----- Data to process

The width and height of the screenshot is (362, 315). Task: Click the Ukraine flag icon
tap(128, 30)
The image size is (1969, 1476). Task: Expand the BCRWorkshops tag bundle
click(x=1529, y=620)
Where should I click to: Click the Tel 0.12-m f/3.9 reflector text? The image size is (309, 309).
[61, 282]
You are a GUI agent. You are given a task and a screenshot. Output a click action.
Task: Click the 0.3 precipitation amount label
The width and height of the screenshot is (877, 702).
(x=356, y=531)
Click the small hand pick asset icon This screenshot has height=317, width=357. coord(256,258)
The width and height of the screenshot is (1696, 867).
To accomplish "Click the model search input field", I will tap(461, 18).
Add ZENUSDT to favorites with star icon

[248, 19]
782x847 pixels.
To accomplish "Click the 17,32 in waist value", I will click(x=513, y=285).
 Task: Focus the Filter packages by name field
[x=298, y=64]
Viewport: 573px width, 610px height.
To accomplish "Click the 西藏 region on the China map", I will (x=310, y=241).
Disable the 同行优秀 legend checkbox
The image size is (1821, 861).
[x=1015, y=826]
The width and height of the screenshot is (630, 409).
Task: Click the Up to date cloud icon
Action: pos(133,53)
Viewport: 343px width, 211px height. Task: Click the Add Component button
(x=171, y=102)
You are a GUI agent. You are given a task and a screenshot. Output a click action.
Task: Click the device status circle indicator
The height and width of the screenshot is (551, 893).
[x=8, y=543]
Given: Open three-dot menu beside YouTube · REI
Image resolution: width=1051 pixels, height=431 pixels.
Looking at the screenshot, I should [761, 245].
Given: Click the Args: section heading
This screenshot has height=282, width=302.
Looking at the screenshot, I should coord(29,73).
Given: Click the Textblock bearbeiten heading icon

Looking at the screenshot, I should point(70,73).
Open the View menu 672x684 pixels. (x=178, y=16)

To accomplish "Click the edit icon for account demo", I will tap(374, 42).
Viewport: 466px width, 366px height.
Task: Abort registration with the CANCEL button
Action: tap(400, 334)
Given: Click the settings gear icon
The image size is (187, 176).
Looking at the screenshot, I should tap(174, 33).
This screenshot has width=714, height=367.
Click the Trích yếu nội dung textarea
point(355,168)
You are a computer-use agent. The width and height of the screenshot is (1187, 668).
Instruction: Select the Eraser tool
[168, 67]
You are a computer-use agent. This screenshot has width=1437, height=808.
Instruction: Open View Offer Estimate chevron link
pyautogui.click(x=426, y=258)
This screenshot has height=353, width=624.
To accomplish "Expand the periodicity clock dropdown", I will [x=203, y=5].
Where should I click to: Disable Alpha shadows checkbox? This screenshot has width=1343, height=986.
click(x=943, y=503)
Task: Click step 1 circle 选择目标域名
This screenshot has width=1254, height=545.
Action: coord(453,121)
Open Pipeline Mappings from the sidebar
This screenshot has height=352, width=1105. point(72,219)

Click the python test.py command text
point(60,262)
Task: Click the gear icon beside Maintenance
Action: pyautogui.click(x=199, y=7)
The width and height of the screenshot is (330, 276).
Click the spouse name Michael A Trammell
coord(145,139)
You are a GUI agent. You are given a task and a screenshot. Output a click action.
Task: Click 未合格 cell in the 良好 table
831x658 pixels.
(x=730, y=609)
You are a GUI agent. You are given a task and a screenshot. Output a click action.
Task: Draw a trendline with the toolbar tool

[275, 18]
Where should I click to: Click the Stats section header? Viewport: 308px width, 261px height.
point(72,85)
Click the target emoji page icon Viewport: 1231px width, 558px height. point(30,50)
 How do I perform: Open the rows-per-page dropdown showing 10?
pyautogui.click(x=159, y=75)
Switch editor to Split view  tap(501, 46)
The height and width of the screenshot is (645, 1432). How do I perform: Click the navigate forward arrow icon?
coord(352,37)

----------

● **What is needed**: Format all of the items above as a numbered list, dropping any blank lines.

● **Correct answer**:
1. The width and height of the screenshot is (362, 315). Task: Click the Ukraine flag icon
2. tap(128, 30)
3. The image size is (1969, 1476). Task: Expand the BCRWorkshops tag bundle
4. click(x=1529, y=620)
5. Where should I click to: Click the Tel 0.12-m f/3.9 reflector text? The image size is (309, 309).
6. [61, 282]
7. You are a GUI agent. You are given a task and a screenshot. Output a click action.
8. Task: Click the 0.3 precipitation amount label
9. The width and height of the screenshot is (877, 702).
10. (x=356, y=531)
11. Click the small hand pick asset icon This screenshot has height=317, width=357. coord(256,258)
12. The width and height of the screenshot is (1696, 867).
13. To accomplish "Click the model search input field", I will tap(461, 18).
14. Add ZENUSDT to favorites with star icon
15. [248, 19]
16. 782x847 pixels.
17. To accomplish "Click the 17,32 in waist value", I will click(x=513, y=285).
18.  Task: Focus the Filter packages by name field
19. [x=298, y=64]
20. Viewport: 573px width, 610px height.
21. To accomplish "Click the 西藏 region on the China map", I will (x=310, y=241).
22. Disable the 同行优秀 legend checkbox
23. The image size is (1821, 861).
24. [x=1015, y=826]
25. The width and height of the screenshot is (630, 409).
26. Task: Click the Up to date cloud icon
27. Action: pos(133,53)
28. Viewport: 343px width, 211px height. Task: Click the Add Component button
29. (x=171, y=102)
30. You are a GUI agent. You are given a task and a screenshot. Output a click action.
31. Task: Click the device status circle indicator
32. The height and width of the screenshot is (551, 893).
33. [x=8, y=543]
34. Given: Open three-dot menu beside YouTube · REI
35. Image resolution: width=1051 pixels, height=431 pixels.
36. Looking at the screenshot, I should [761, 245].
37. Given: Click the Args: section heading
38. This screenshot has height=282, width=302.
39. Looking at the screenshot, I should coord(29,73).
40. Given: Click the Textblock bearbeiten heading icon
41. Looking at the screenshot, I should point(70,73).
42. Open the View menu 672x684 pixels. (x=178, y=16)
43. To accomplish "Click the edit icon for account demo", I will tap(374, 42).
44. Viewport: 466px width, 366px height.
45. Task: Abort registration with the CANCEL button
46. Action: tap(400, 334)
47. Given: Click the settings gear icon
48. The image size is (187, 176).
49. Looking at the screenshot, I should tap(174, 33).
50. This screenshot has width=714, height=367.
51. Click the Trích yếu nội dung textarea
52. point(355,168)
53. You are a computer-use agent. The width and height of the screenshot is (1187, 668).
54. Instruction: Select the Eraser tool
55. [168, 67]
56. You are a computer-use agent. This screenshot has width=1437, height=808.
57. Instruction: Open View Offer Estimate chevron link
58. pyautogui.click(x=426, y=258)
59. This screenshot has height=353, width=624.
60. To accomplish "Expand the periodicity clock dropdown", I will [x=203, y=5].
61. Where should I click to: Disable Alpha shadows checkbox? This screenshot has width=1343, height=986.
62. click(x=943, y=503)
63. Task: Click step 1 circle 选择目标域名
64. This screenshot has width=1254, height=545.
65. Action: coord(453,121)
66. Open Pipeline Mappings from the sidebar
67. This screenshot has height=352, width=1105. point(72,219)
68. Click the python test.py command text
69. point(60,262)
70. Task: Click the gear icon beside Maintenance
71. Action: pyautogui.click(x=199, y=7)
72. The width and height of the screenshot is (330, 276).
73. Click the spouse name Michael A Trammell
74. coord(145,139)
75. You are a GUI agent. You are given a task and a screenshot. Output a click action.
76. Task: Click 未合格 cell in the 良好 table
77. 831x658 pixels.
78. (x=730, y=609)
79. You are a GUI agent. You are given a task and a screenshot. Output a click action.
80. Task: Draw a trendline with the toolbar tool
81. [275, 18]
82. Where should I click to: Click the Stats section header? Viewport: 308px width, 261px height.
83. point(72,85)
84. Click the target emoji page icon Viewport: 1231px width, 558px height. point(30,50)
85.  How do I perform: Open the rows-per-page dropdown showing 10?
86. pyautogui.click(x=159, y=75)
87. Switch editor to Split view  tap(501, 46)
88. The height and width of the screenshot is (645, 1432). How do I perform: Click the navigate forward arrow icon?
89. coord(352,37)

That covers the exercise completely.